Malaria parasite alters host body odor to entice mosquitoes
The parasite that causes malaria tinkers with the body chemistry of its host, causing it to produce odors that attract more mosquitoes during a key phase in the parasite’s reproductive cycle, a new study suggests.
The study, published online Monday in the journal Proceedings of the National Academy of Sciences, could offer insight into ways to identify those who carry the malaria parasite but don’t show symptoms of the disease.
Despite the success of prevention efforts, malaria killed 627,000 people in 2012, the majority of them African children, according to the World Health Organization. That averages out to at least one child per minute, according to WHO.
Researchers have known for some time that mosquitoes appeared to be more attracted to hosts carrying the Plasmodium parasite. A 2005 study showed that a species of Anopheles mosquitoes was more attracted to Kenyan children infected with the parasite.
The possible mechanisms behind the attraction, however, remained unknown.

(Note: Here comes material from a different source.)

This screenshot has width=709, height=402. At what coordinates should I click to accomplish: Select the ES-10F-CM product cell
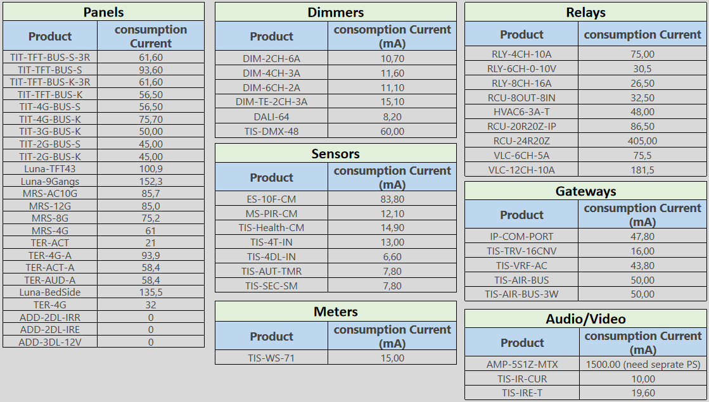271,199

Researchers from Penn State University and the Swiss Institute of Technology in Zurich collected and analyzed chemicals emitted by infected mice and found that the strongest attractors of mosquitoes kicked into higher production during a particularly infectious stage of the disease.

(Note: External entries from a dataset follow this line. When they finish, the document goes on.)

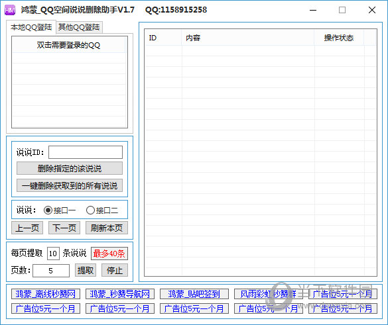Click the 操作状态 column header
Screen dimensions: 388x325
coord(339,38)
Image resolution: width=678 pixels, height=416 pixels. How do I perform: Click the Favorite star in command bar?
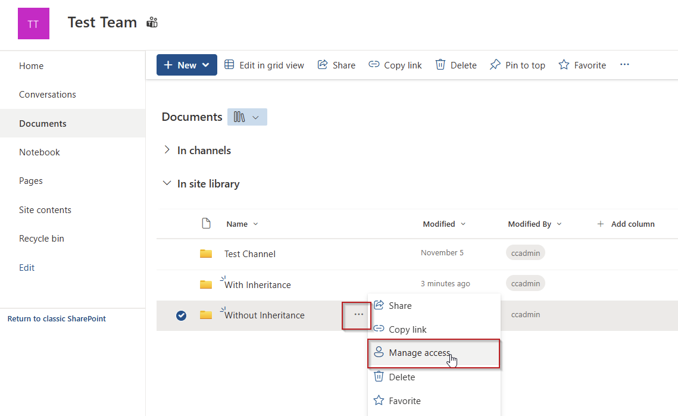point(564,65)
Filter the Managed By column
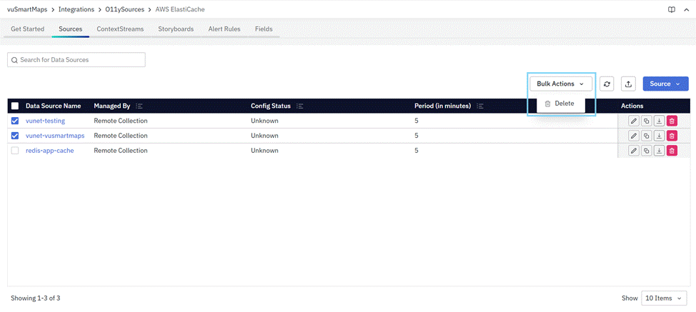The width and height of the screenshot is (696, 312). pos(139,106)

They wafted air over infected and noninfected mice, then watched the behavior of the mosquitoes. Sure enough, more of them traveled upwind toward the infected mice. And they seemed to prefer the mice in day 10-20 of infection, a period when acute symptoms -- fever, vomiting and headache -- subside. That’s also when Plasmodium has reached a critical phase of its reproductive cycle, when immature cells depend on the digestive system of Anopheles mosquitoes to mature.
The researchers repeated the experiment with the chemicals emitted by the mice during various stages of infection, and found the mosquitoes were more attracted to the mice’s chemical bouquet during a narrower time period of days 13-20. So they tested the individual components of the mice’s aroma, some of which have been associated with mosquito attraction to humans. They identified four particular chemicals associated with higher attraction during the crucial stage of Plasmodium reproduction.

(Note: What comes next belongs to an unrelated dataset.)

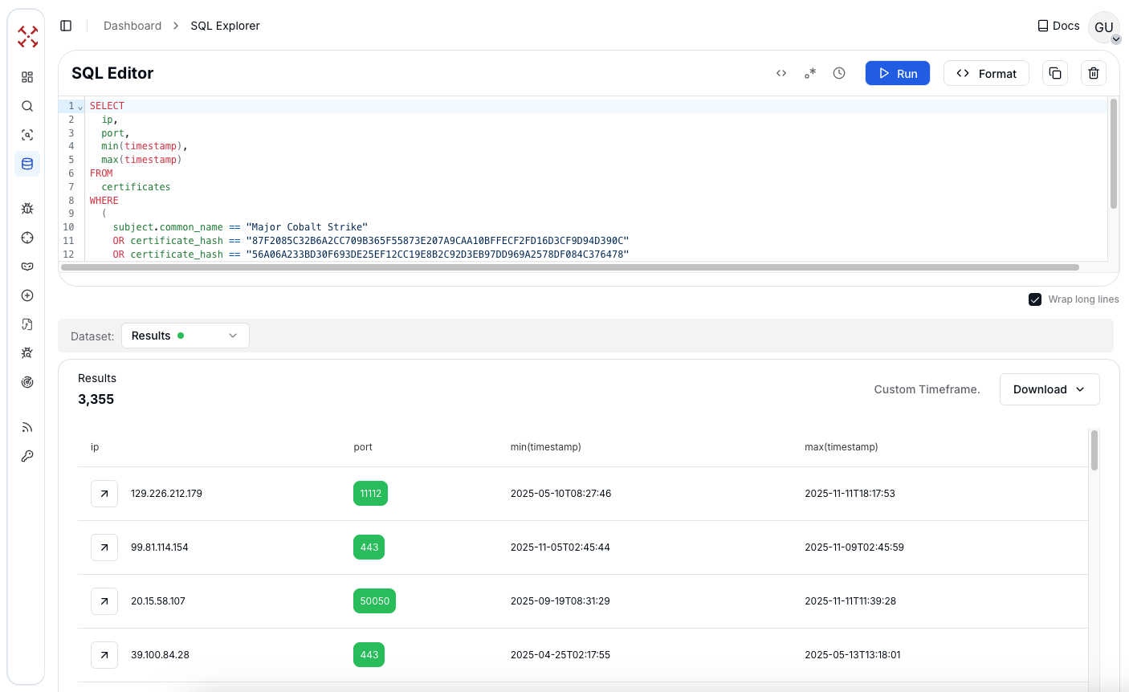This screenshot has width=1129, height=692.
Task: Collapse the code fold chevron on line 1
Action: click(x=79, y=105)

A more detailed analysis of the mice’s changing chemistry showed that odor-related chemicals were somewhat suppressed in the early stages of the infection, when the body’s immune system summons its defenses, and dramatically elevated in a subsequent, less acute, phase of the disease.
More research into what chemicals from humans might attract mosquitoes will be necessary, the authors note. But the mouse results suggest that it might be possible to identify a “biomarker” for carriers of Plasmodium in its most infectious stage.